Las creencias limitantes son ideas que damos por verdaderas sobre nosotros mismos, los demás o el mundo, y que nos frenan sin que nos demos cuenta. Son una especie de "certezas" que condicionan lo que intentamos, lo que nos permitimos y hasta dónde creemos que podemos llegar.
La mayoría se formó en la infancia o por influencia de figuras de autoridad —padres, profesores, cultura— y muchas veces ni siquiera recordamos cómo las adquirimos. Parecen verdades absolutas, pero son solo percepciones aprendidas.
Cómo reconocerlas: frases que las delatan
Las creencias limitantes suelen esconderse detrás de frases que nos decimos a diario, casi en automático. ¿Te suena alguna?
Detrás de casi toda creencia limitante hay miedo: al rechazo, al fracaso, a no ser suficiente. Reconocerlas es el primer paso para que dejen de gobernarte.
Los tres tipos según el origen del freno
Las creencias limitantes suelen agruparse en tres grandes áreas, según lo que la persona siente que le falta:
Desesperanza: "esto es imposible"
La creencia de que la meta no se puede alcanzar, sin importar quién lo intente.
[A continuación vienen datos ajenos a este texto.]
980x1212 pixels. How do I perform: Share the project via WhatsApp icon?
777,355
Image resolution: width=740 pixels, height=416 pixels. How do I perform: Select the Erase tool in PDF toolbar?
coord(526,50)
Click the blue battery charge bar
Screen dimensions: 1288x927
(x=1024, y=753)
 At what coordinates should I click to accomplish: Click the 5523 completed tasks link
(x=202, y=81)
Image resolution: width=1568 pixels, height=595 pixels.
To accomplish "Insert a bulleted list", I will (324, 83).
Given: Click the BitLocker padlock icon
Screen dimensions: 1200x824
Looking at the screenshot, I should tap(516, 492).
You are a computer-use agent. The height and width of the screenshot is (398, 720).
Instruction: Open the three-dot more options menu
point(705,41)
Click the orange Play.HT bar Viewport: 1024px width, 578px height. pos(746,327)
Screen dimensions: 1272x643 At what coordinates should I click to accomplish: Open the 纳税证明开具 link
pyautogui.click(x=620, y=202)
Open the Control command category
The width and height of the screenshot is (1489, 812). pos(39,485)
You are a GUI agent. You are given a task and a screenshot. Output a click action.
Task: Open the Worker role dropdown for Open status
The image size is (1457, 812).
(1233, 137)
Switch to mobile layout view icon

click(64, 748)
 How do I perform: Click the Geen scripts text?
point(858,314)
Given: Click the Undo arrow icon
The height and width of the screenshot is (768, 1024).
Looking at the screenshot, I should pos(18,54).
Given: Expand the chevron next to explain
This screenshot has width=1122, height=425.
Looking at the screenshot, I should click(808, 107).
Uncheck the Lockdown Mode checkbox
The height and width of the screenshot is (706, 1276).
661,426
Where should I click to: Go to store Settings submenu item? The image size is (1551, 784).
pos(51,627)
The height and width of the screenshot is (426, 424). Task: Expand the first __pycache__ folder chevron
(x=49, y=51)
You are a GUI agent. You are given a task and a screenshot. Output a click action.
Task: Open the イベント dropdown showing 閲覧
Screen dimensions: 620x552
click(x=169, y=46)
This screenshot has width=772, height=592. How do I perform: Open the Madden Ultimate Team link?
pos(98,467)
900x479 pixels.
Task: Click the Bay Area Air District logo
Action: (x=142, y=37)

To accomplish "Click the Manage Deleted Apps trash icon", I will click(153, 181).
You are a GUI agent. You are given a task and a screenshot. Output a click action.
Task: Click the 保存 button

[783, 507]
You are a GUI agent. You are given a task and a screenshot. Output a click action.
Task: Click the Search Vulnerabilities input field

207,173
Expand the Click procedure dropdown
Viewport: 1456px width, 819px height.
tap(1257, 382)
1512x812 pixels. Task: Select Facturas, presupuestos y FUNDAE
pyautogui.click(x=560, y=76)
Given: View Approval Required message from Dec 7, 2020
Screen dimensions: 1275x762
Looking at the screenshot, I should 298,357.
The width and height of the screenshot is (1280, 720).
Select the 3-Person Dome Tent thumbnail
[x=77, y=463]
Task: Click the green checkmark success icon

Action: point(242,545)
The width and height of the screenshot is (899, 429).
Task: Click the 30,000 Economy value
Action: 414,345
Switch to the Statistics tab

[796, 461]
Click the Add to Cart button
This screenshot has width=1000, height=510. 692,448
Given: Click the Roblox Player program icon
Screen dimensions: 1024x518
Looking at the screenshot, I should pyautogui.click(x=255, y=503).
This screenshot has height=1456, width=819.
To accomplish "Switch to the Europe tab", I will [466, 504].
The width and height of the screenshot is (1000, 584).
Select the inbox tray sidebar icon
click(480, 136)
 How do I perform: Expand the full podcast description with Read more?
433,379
Impotencia: "yo no puedo, otros sí"
La creencia de que la meta es posible, pero que uno no tiene la capacidad de lograrla.
Falta de merecimiento: "no lo merezco"
La creencia de que, aunque sea posible y uno sea capaz, no se es digno de lograrlo.
¿Se pueden cambiar las creencias limitantes?
Sí, y esta es la mejor noticia: las creencias no son hechos, son aprendizajes. Y todo lo que se aprende se puede revisar y reemplazar. El proceso, basado en la terapia cognitiva, tiene tres pasos:
- Identificarlas: ponerlas en palabras para hacerlas conscientes.
- Cuestionarlas: preguntar qué evidencia real las sostiene (casi siempre, ninguna).
- Reemplazarlas: cambiar "nunca seré suficiente" por "estoy en constante crecimiento".